3.1. Components of Trust

The notion of trust relies on the quality of interactions between two entities usually encompassing these components [41]:

3.1.1. Direct Trust

Direct trust exhibits the direct observations of a trustor on a target vehicle, relying on the interactions among the two [42]. Some researchers use the term knowledge to define the direct information gathered by the trustor to evaluate the trustee utilizing certain parameters relying on the participating nodes and the services [43]. It is believed that the significance of direct trust exceeds the indirect trust, however, the amalgamation of both is taken into consideration while assessing a vehicle [31]. Figure 4 delineates direct and indirect trust among vehicles.

3.1.2. Indirect Trust

Indirect trust manifests the opinions of the neighboring/trusted entities of a trustor regarding the target node (trustee), taking into account the past experiences with the node in question. Some researchers use the amalgamation of reputation and experience to explain indirect observation. Reputation accumulates all the past experiences with a target node to depict a global opinion regarding that node, whereas experience is a correlation among the trustor and the trustee relying on the belief of the trustor regarding the degree of confidence on the trustee to carry out a task [39].

3.2. Attributes of Trust

A variety of influencing trust attributes are considered while computing the above-mentioned trust components:

3.2.1. Similarity

Similarity relates to the degree of similar content and services among any two vehicles. In the literature, similarity among the messages or vehicles is often taken as the Euclidean distance, the direction of movement of two nodes, i.e., cosine similarity, or the positioning based trajectory similarity [44,45,46].

3.2.2. Familiarity

Familiarity manifests how familiar/acquainted two vehicles are with one another. A high familiarity score reflects considerable prior knowledge of the evaluator regarding the trustee. This feature is adapted from social networks where more familiarity leads to a greater level of trust in interpersonal relations [47].

3.2.3. Timeliness

Timeliness delineates how recent the interaction among two vehicles is and is computed by taking into account the current time instance and the instance when the interaction took place [48]. It is of paramount significance to maintain the timeliness of data and the trust scores, as the outdated information reflects an obsolete trust value that can lead to dire repercussions [49].
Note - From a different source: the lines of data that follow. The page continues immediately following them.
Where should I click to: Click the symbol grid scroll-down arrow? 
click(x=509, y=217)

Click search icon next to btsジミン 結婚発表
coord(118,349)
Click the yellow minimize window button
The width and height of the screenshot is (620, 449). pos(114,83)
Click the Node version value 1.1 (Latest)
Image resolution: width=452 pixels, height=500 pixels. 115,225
3.2.4. Packet Delivery Ratio

The packet delivery ratio is the degree of how well a trustor is connected to the trustee. In the literature, it is often defined as the packet forwarding rate among nodes and is considered as the sole parameter to compute the direct trust towards a trustee. Furthermore, it is also regarded as a primary objective and core criterion while designing trust models and identifying malicious behavior, respectively [49,50,51].
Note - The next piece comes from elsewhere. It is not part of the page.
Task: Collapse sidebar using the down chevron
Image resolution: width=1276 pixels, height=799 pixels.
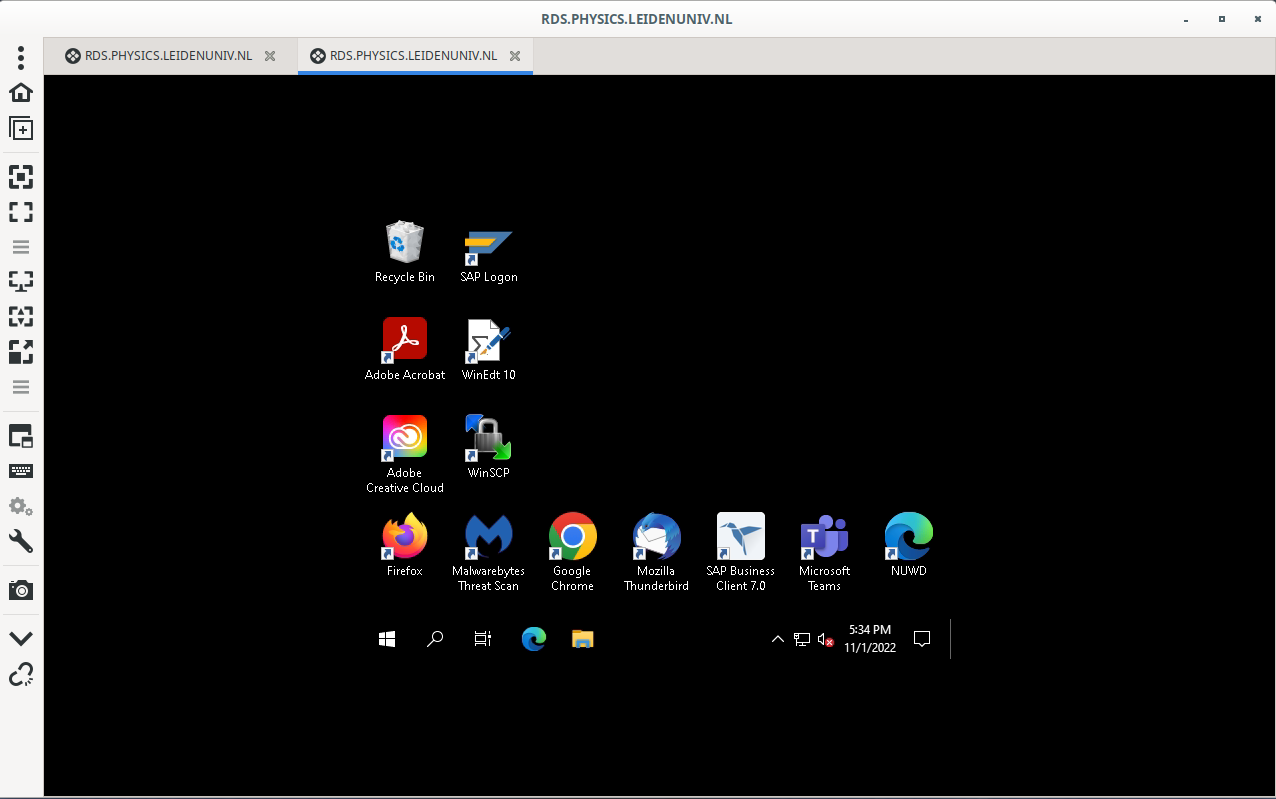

3.2.5. Co-Work Relationship

Co-work relationship describes the interactions relying on the services instead of the physical proximity. Analogous to social networks, two nodes exhibit a working association when a node offers a service needed by the other and it can be computed through a comparison of multicast interactions [52].

3.2.6. Cooperativeness

Cooperativeness defines the willingness of a node to collaborate with its peers for improved network operations. This feature is of great significance to maintain stability in a vehicular network, consequently, incentives are introduced in order to promote cooperative behavior among different vehicles in a network [52,53,54].
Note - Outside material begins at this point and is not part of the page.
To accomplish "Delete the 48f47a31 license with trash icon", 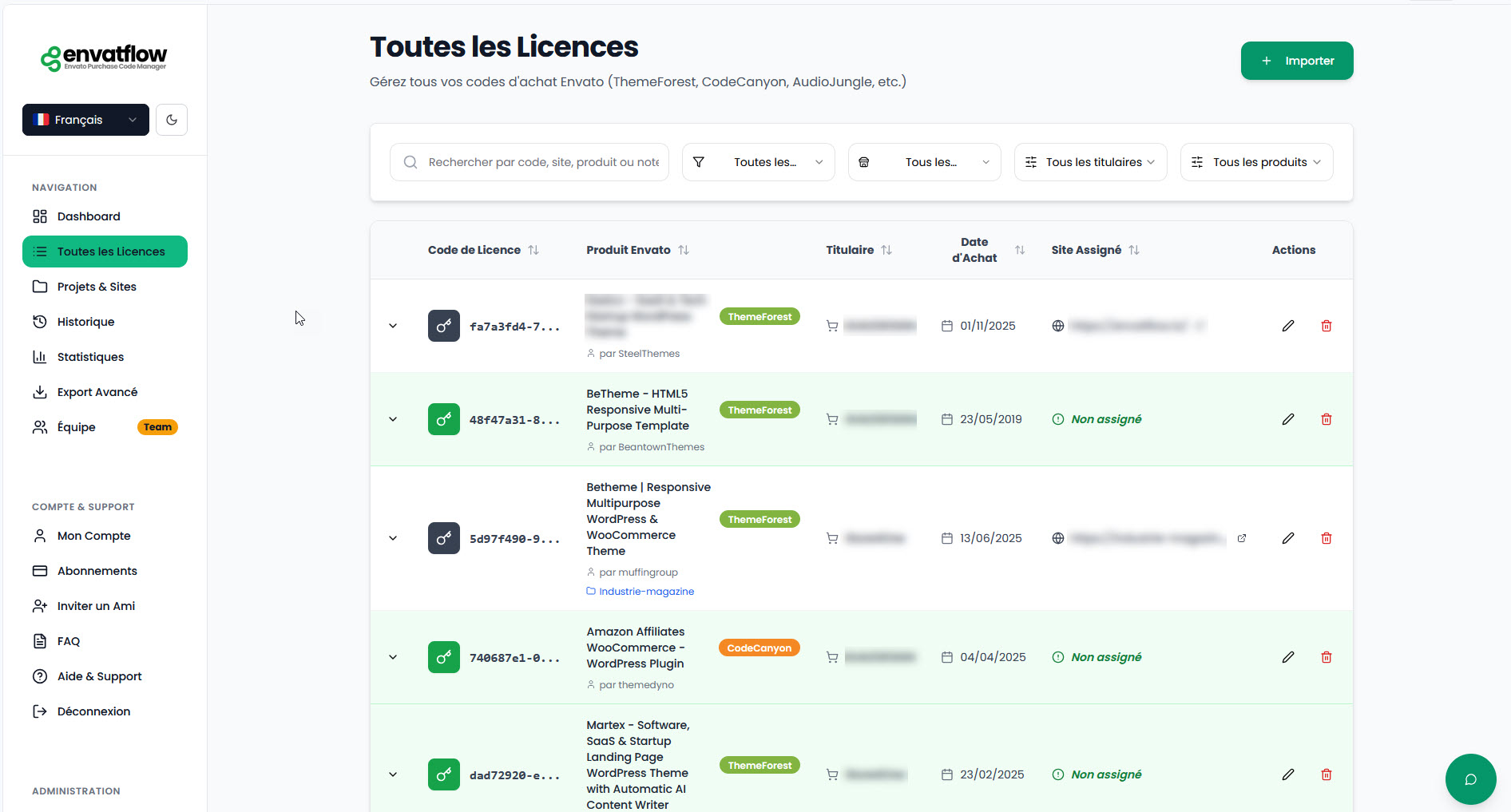I will tap(1326, 419).
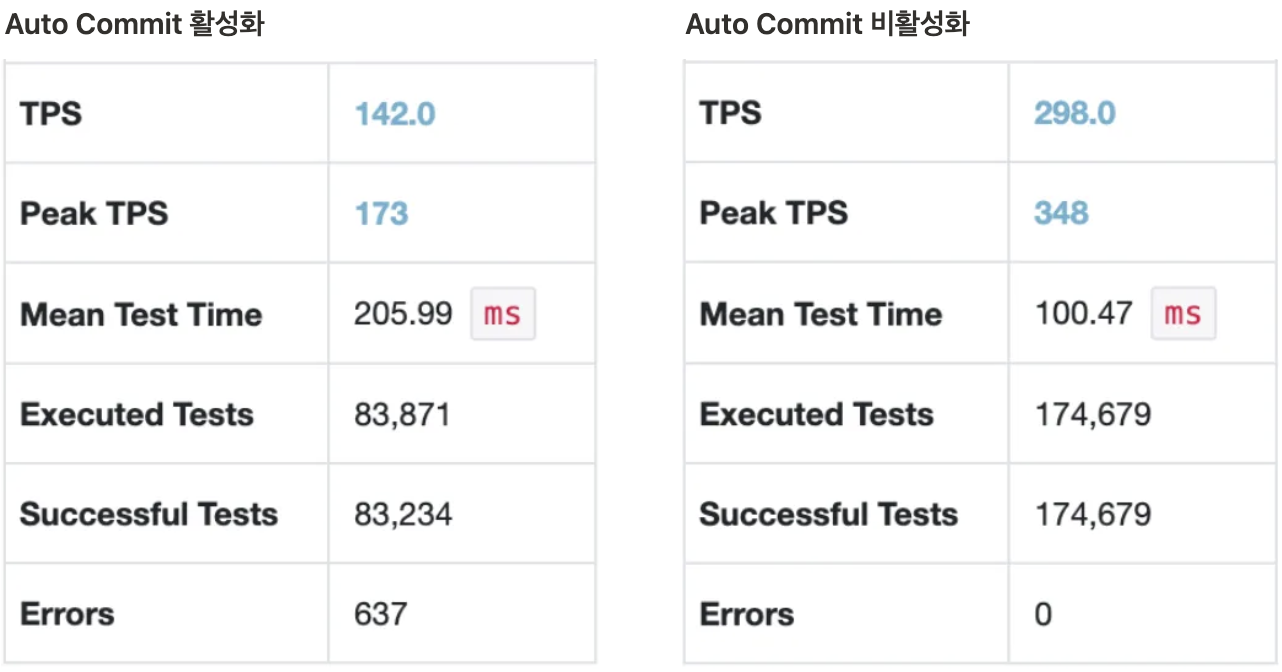Click the Auto Commit 비활성화 heading

[x=828, y=24]
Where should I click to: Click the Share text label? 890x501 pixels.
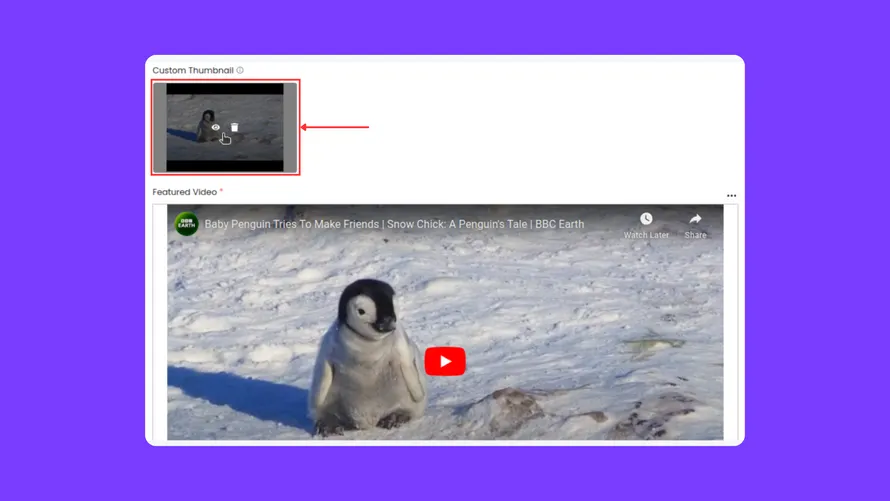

3.2.7. Duration of Interactions

Duration depicts the length of the interaction among two nodes. It is presumed that considerably long interactions lead to better collaboration among entities which result in development of a much higher trust level. This is because the longer the interaction is, the more an entity can learn regarding the other’s conduct and capability [52].

3.2.8. Frequency of Interactions

Frequency is the measure of how often the trustor and the trustee interact with each other. Every time a pair of nodes interact, they get an opportunity to acquire information concerning each other’s communication and behavioral patterns which result in more accurate trust computations [52].

3.3. Categories of Trust Management Models

Vehicular trust management models are generally categorized in three groups, namely data-centric, entity-centric, and hybrid trust management models:

3.3.1. Data-Centric Trust Management Models

This category of trust management models focuses mainly on the accuracy and legitimacy of the information shared among vehicles. This information primarily includes reports and warnings regarding an event. The data-oriented trust models evaluate the honesty of every incident, therefore, delays and data loss may be experienced in case of dense traffic scenario. Conversely, these trust models do not perform satisfactorily in information sparsity due to the lack of enough evidence. It is believed that in this category, the participating entities do not hold long-term trust associations [31,40,55]. Numerous data focused trust management schemes have been proposed in the existing research works, wherein (i) the trust level of the data is assessed by associating weights to the reports (i.e., regarding an event) shared by neighboring vehicles. The associated weights rely on the time and location proximity of a vehicle with regards to the reported event, i.e., a vehicle in the close proximity of an event will have more up-to-date and credible information regarding that event [56], or (ii) the trust level of the message is assessed by considering content conflict and similarity, and the similarity in routing path. Subsequently, a trust value reflecting the probability of the message being authentic is assigned to every exchanged message [57].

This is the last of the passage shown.